In 2018, Cicely Tyson was honored by Turner Movie Classics with a hand-and-footprint ceremony in front of Grauman's Chinese Theatre. As USA Today put it, "Cicely Tyson's legend is being cemented into film history." Then, in 2019, Cicely Tyson became the first woman of color to receive an Honorary Academy Award. At age 94, she walked the red carpet, and according to Harper's Bazaar, "Tyson's appearance on the red carpet tonight sparked a rapturous response from industry insiders and fans alike."
Cicely Tyson died at age 96 and had no plans of retiring
Cicely Tyson died on January 28, 2021, just two days after her memoir Just As I Am was released. She was in the middle of a book tour and had no plans of slowing down. According to Vulture, she did her last interview on Live with Ryan & Kelly just a day before she passed. When asked by Time magazine in 2019 on why she hadn't yet retired, she said, "The reason why I have been in this universe as long as I have been is because he's not ready for me. When I've completed my job, he'll take me away." Tyson was still working in TV with a recurring role on How to Get Away With Murder.

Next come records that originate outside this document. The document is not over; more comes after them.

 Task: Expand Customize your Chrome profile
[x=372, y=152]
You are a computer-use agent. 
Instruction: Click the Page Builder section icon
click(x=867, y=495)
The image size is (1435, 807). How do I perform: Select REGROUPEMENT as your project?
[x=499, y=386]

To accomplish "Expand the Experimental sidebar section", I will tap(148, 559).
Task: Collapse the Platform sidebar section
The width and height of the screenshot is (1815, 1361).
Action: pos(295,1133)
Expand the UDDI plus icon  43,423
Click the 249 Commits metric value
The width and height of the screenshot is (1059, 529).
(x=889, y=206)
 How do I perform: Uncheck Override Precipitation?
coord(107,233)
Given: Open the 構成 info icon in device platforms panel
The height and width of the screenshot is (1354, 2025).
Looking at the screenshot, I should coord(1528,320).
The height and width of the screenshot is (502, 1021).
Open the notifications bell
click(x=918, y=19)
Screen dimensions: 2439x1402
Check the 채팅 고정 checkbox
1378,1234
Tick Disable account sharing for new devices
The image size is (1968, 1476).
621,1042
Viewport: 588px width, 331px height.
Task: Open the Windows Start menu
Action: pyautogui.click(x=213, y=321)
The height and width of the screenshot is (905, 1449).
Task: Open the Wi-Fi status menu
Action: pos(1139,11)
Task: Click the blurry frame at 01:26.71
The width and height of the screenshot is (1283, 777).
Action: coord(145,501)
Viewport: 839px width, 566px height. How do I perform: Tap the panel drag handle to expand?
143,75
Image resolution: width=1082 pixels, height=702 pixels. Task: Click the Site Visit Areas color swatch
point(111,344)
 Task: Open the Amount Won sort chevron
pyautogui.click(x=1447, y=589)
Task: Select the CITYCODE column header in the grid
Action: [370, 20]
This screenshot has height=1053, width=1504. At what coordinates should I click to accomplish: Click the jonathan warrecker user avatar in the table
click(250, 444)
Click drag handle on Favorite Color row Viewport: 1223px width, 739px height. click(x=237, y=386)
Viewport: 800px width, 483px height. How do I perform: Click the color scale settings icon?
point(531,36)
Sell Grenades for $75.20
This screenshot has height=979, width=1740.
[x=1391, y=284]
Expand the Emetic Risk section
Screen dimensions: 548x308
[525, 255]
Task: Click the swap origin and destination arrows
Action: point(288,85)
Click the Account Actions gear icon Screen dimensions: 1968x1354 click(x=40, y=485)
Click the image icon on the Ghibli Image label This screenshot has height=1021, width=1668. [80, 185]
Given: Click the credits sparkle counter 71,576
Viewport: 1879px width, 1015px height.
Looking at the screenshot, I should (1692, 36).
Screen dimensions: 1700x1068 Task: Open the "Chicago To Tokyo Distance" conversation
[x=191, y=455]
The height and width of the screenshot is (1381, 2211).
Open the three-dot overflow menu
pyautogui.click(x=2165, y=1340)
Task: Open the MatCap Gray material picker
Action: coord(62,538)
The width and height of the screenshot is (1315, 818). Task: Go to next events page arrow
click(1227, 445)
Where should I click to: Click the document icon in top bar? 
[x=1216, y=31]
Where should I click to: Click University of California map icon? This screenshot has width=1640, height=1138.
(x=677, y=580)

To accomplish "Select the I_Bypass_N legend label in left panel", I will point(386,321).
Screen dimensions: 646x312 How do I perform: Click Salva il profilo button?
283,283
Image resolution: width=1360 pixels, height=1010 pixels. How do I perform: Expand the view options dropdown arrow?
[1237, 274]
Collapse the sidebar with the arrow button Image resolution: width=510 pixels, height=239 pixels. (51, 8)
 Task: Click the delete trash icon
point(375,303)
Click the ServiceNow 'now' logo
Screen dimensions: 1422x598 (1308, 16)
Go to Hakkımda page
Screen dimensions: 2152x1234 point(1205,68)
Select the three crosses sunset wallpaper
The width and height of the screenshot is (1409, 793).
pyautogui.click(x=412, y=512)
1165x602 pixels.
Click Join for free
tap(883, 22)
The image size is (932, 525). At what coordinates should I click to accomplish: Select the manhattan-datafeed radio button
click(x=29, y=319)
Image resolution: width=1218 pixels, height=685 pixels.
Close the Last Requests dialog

There was an outpouring of lamentations over the icon's death from the many fans and actors she inspired, specifically Black women. Viola Davis wrote an entire article for Vanity Fair about how Cicely Tyson was always her "muse." She said, "Ms. Cicely Tyson is elegance personified. She is excellence. She is courage. When I think of her, I think of the Stevie Wonder song: 'Show me how to do like you. Show me how to do it.'" According to the Associated Press, after Tyson's death, celebrities paid homage. Viola Davis stated that because of Cicely, she felt "valued in a world where there is still a cloak of invisibility for us dark chocolate girls." Kerry Washington described Tyson as a "foretaste of glory." Zendaya, meanwhile, proclaimed Tyson as "one of the greatest to ever do it."